# Denia Life



## michaelclyro (Jan 9, 2015)

Hi just having a nosey around and was wondering if anyone has any pros/cons of schools in Denia for a 6 year old child and life in Denia in general ( we have been but 8 years ago) , we are a year off moving and I have been looking at this site for 6 months without posting hoping to glean info , no idea where we want to move to but Denia is sortof leading the way right now , any help appreciated, thanks in advance Michael.


----------



## agua642 (May 24, 2009)

Hi, Denia is lovely, the port area has been developed and is great for walking, there are more development plans in progress for Denia. Schools for young children :- I recommend you opt for public Spanish schools your children are young enough to learn Spanish very quickly, & the public systems are great! They will feel part of the community very quickly!

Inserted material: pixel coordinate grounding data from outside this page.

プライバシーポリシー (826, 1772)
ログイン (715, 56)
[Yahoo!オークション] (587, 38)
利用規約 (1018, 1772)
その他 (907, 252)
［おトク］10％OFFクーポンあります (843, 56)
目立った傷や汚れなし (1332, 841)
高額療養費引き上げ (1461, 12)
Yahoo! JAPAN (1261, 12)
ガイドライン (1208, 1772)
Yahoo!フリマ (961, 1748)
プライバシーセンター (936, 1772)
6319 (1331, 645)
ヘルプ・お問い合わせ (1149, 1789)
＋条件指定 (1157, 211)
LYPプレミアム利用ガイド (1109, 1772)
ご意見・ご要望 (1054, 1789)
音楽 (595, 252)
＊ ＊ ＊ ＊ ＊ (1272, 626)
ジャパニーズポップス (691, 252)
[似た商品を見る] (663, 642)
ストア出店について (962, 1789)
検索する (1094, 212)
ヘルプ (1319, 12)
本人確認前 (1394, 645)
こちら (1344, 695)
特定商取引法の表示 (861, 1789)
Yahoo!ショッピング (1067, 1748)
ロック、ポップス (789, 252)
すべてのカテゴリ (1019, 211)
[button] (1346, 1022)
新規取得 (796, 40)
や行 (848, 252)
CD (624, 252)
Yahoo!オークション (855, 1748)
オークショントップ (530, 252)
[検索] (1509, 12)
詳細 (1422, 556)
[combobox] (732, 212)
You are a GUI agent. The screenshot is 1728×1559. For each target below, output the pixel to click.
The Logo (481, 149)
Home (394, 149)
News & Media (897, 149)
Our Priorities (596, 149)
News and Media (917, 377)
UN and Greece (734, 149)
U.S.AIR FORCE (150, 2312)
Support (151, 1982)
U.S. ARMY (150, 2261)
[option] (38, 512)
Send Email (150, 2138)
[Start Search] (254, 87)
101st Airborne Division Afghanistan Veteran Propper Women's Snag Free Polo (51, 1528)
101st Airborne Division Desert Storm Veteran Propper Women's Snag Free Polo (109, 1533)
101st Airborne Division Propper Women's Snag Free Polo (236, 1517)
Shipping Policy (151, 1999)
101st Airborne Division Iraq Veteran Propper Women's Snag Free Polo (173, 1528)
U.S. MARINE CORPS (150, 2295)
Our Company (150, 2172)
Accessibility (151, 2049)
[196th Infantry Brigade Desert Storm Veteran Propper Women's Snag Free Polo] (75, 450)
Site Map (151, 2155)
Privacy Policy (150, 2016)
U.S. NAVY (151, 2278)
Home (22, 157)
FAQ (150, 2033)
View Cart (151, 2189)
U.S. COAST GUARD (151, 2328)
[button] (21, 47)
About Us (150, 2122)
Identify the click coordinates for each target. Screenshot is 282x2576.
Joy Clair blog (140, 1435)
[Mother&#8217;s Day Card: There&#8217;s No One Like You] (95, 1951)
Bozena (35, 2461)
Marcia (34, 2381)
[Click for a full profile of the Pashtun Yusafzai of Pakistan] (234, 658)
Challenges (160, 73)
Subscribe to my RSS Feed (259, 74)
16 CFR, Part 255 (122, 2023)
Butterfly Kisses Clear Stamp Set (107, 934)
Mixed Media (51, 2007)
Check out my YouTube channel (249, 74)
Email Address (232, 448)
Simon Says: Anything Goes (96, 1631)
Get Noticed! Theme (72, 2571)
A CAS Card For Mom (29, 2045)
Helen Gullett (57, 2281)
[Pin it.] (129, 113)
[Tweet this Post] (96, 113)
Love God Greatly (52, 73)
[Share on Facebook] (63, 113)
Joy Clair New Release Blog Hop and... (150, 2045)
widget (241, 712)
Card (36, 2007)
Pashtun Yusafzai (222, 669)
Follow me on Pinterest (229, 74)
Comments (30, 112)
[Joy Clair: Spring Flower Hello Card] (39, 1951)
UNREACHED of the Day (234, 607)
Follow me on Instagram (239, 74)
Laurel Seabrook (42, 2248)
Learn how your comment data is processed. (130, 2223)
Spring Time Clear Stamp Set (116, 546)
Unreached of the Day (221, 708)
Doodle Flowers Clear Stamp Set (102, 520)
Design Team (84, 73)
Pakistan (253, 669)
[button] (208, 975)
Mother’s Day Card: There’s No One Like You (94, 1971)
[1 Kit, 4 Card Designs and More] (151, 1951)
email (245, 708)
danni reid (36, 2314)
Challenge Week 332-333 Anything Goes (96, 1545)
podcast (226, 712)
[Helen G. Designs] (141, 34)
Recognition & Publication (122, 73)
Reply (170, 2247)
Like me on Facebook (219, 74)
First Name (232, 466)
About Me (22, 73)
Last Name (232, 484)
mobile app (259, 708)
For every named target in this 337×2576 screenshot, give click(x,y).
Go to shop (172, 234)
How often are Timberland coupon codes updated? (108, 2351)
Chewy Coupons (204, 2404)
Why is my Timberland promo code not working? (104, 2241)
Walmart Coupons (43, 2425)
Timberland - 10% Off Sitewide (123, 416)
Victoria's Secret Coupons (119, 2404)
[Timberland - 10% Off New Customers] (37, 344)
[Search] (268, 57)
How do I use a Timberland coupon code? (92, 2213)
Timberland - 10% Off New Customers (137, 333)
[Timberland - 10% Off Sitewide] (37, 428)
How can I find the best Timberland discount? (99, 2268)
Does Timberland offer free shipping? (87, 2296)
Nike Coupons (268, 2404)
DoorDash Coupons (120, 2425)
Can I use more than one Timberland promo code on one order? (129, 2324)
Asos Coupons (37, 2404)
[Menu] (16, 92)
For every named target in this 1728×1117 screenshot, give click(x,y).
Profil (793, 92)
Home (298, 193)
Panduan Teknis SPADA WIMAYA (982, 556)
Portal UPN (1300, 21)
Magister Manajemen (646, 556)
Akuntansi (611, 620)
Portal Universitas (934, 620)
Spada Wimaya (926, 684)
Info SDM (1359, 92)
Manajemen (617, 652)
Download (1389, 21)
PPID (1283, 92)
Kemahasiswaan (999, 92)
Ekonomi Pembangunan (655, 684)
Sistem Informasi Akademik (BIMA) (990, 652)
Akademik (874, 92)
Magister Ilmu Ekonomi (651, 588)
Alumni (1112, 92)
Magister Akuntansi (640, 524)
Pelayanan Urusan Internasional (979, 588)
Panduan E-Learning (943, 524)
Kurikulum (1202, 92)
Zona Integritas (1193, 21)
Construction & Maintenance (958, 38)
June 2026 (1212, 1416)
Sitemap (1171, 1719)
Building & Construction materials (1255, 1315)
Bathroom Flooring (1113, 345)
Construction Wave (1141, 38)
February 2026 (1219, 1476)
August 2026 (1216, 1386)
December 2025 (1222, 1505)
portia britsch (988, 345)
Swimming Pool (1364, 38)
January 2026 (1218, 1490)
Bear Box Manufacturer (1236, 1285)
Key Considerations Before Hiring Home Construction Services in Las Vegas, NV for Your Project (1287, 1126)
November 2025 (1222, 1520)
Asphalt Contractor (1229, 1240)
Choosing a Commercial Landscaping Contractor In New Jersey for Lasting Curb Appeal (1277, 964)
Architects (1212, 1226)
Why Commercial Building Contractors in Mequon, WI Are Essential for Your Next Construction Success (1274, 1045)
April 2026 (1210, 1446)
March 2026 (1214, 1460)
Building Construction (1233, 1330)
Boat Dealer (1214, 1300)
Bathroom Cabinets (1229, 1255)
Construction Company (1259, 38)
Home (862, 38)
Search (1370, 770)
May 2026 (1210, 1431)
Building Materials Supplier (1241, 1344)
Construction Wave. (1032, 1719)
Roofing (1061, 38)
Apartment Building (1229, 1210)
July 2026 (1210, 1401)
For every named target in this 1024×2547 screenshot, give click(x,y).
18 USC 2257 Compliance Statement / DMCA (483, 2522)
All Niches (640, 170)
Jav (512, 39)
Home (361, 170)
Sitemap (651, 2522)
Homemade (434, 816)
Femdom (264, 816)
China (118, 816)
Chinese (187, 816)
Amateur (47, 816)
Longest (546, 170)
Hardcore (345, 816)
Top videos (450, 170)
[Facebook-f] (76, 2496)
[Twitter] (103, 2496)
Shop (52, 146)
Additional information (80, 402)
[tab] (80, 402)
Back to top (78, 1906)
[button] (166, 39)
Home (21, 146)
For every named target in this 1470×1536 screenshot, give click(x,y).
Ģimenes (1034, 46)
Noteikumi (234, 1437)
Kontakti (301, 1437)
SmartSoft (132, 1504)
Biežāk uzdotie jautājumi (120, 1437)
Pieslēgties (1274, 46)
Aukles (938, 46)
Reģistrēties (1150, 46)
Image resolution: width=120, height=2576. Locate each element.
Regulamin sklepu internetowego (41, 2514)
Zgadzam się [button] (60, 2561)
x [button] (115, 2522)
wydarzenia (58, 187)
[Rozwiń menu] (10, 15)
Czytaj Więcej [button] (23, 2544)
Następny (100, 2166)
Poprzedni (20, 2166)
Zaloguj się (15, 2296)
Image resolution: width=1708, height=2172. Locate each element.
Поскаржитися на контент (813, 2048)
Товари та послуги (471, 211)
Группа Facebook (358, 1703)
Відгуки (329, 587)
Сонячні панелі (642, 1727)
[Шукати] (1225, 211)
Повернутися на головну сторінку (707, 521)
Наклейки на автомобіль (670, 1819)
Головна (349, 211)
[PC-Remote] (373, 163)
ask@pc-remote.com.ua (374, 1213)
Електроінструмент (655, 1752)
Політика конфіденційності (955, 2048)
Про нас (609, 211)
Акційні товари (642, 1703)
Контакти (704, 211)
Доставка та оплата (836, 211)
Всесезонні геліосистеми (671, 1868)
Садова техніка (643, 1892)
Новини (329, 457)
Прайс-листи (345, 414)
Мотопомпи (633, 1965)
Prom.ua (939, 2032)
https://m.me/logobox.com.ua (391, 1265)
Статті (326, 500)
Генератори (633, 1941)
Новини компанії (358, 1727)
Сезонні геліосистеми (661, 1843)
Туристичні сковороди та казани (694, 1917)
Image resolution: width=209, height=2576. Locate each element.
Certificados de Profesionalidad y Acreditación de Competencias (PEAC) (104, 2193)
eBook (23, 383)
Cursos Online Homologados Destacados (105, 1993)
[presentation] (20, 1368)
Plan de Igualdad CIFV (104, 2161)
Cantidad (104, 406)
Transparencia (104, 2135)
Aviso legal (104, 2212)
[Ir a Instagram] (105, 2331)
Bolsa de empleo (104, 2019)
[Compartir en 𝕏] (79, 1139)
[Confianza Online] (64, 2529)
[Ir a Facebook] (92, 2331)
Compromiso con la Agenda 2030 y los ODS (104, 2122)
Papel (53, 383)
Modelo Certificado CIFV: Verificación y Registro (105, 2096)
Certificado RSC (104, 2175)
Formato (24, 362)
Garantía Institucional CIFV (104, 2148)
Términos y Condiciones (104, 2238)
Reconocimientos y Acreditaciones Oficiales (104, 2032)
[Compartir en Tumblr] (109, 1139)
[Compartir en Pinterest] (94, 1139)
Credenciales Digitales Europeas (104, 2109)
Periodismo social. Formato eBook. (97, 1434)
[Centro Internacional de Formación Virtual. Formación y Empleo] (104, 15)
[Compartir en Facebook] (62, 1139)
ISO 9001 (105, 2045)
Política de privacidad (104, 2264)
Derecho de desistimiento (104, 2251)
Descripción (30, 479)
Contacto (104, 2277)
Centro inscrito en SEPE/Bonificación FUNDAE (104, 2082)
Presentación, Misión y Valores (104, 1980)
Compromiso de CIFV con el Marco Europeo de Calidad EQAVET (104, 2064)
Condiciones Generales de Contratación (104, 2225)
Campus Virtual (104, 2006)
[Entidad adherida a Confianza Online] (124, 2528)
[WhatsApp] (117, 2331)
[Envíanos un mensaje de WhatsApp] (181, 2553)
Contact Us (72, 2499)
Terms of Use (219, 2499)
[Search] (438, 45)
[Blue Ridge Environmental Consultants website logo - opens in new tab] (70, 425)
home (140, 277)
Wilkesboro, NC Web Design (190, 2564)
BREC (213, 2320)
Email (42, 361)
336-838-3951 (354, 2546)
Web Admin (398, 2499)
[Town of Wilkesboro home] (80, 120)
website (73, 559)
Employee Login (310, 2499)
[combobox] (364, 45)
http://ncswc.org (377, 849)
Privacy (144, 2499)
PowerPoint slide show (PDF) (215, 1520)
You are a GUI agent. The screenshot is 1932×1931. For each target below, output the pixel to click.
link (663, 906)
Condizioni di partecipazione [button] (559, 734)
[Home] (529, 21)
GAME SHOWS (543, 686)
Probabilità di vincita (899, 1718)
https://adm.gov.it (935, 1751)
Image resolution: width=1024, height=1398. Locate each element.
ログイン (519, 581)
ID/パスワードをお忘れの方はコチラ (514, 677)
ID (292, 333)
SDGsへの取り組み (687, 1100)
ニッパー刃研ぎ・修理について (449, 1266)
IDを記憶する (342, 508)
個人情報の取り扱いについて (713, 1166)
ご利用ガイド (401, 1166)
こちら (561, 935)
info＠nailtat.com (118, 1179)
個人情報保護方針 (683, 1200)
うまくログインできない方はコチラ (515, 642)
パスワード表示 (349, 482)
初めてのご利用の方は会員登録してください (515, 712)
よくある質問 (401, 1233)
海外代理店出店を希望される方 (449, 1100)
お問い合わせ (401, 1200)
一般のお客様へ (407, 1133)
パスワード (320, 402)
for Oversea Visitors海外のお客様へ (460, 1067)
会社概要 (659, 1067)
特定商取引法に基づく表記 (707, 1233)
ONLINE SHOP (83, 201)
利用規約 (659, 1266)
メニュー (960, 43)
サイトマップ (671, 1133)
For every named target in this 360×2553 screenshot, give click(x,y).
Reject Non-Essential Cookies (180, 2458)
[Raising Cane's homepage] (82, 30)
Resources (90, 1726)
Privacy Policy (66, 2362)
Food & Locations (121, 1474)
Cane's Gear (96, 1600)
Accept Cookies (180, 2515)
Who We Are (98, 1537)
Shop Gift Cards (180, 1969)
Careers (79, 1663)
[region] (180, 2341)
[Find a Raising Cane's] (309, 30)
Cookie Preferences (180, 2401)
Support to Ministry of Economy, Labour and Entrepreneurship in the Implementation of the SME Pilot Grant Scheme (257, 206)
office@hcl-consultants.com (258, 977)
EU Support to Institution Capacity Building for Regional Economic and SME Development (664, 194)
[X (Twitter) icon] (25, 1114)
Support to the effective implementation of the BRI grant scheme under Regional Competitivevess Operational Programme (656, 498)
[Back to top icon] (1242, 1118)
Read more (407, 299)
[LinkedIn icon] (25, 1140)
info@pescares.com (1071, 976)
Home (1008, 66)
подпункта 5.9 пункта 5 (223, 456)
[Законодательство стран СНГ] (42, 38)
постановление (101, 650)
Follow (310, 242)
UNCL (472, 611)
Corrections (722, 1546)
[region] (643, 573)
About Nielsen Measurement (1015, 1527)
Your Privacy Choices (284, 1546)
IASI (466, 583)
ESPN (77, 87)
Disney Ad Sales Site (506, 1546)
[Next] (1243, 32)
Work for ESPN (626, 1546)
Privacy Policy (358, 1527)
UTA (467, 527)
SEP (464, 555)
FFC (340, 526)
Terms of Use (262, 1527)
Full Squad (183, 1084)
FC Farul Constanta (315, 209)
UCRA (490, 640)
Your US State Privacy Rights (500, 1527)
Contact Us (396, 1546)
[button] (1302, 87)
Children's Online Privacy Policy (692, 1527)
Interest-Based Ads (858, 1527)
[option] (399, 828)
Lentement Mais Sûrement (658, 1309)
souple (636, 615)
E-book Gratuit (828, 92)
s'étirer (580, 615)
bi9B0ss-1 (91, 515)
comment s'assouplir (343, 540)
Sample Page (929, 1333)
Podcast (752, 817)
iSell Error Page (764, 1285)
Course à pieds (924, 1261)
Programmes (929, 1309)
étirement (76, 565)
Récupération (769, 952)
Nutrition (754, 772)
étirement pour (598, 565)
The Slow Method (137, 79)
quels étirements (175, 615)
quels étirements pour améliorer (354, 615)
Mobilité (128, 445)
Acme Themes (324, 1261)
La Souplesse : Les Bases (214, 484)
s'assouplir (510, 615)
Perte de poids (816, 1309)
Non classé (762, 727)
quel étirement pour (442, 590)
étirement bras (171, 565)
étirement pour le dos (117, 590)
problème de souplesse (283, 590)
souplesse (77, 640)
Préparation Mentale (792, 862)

I can't gives you my opinion of junior schools in Denia as my daughter went to junior school in another Spanish town. I can however recommend Senior school Historiadora Chabas , my daughter did her 6th form there and we found it to be great. Her other senior years were at IES(institute education secondary) in Pedreguer. Good luck with move.dde0a


----------



## michaelclyro (Jan 9, 2015)

Sounds great we will be heading there very soon to have a look at the schools and the area again, many thanks for the quick reply.


----------